Afrik.com : Vous dites que vous avez « joué avec plusieurs groupes ». Donc vous n’étiez pas que chanteur, vous étiez aussi instrumentiste ?

René Cabral :
Je chante depuis que je suis très jeune. Je suis né chanteur en quelque sorte. J’ai commencé à chanter parce que ma mère chantait dans une chorale gospel. En tant qu’auteur compositeur je joue un peu de guitare et de piano. Mais j’ai commencé par apprendre la batterie. Un jour, j’ai dû remplacer notre batteur qui n’avait pas pu venir. Je me suis perfectionné et j’ai continué à jouer… Après j’ai commencé la percussion parce que lorsque vous êtes batteur il est facile de passer percussionniste. A chaque fois quand on me prenait dans un groupe, c’était toujours en tant que chanteur, c’est seulement après qu’ils découvraient que j’étais aussi musicien.

Afrik.com : La nouvelle génération d’artistes capverdiens est très branchée cabo-love.

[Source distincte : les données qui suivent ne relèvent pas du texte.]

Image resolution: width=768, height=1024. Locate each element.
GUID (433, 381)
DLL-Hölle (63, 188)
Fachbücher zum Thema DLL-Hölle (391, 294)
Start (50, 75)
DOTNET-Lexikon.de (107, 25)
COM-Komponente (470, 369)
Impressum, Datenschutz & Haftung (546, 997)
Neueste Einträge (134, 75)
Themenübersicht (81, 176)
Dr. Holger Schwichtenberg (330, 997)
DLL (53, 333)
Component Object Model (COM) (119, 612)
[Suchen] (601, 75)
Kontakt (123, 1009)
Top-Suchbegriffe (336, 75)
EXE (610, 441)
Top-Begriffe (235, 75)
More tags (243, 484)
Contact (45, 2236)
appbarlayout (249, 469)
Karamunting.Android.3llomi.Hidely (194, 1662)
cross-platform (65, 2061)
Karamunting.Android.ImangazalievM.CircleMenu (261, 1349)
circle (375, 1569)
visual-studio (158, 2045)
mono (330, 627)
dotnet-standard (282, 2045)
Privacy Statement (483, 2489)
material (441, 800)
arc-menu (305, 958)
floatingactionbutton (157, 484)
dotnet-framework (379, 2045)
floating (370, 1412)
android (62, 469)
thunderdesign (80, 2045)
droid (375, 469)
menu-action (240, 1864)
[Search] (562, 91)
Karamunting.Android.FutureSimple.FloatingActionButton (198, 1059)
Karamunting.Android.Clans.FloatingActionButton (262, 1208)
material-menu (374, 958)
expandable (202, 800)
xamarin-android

Existe-t-il une nouvelle tendance vers un retour aux racines ?

René Cabral :
Ce n’est pas encore d’actualité, mais j’espère qu’ils vont y revenir parce qu’il ne faut pas qu’ils oublient leur culture. Le cabo-love n’est qu’une imitation du zouk antillais.

Afrik.com : Quel regard portez-vous sur la musique capverdienne ?

René Cabral :
Beaucoup de personnes en France et ailleurs ne s’arrêtent encore qu’à Cesaria Evora. Or il y a beaucoup d’autres talents qui ne sont pas connus. Pour ma part, je n’ai découvert toute la richesse de la musique capverdienne qu’à l’âge adulte, lorsque je me suis rendu là-bas. Une richesse dont je ne soupçonnais absolument pas l’existence. Les Européens veulent de la musique originale, ce dont regorge le Cap-Vert. Aussi je pense que la musique capverdienne va se développer au fur et à mesure. Elle commence à se faire connaître en Afrique, surtout en Guinée Bissau et en Angola qui sont des anciennes colonies portugaises.

Afrik.com : La dernière découverte RFI est le Capverdien Tcheka. Que pensez-vous de l’artiste ?

René Cabral :
J’aime bien ce qu’il fait. C’est une autre manière de jouer par rapport à ce qu’on peut entendre ici et les Européens semblent apprécier. Preuve en est que la musique capverdienne est tellement riche que vous pouvez la faire de plusieurs manières. Tchéka ouvre un peu plus la porte à d’autres artistes capverdiens. Il y en a beaucoup là-bas qui ne sont pas connus mais qui font des choses remarquables. Je reste persuadé que tout ce potentiel va un jour exploser.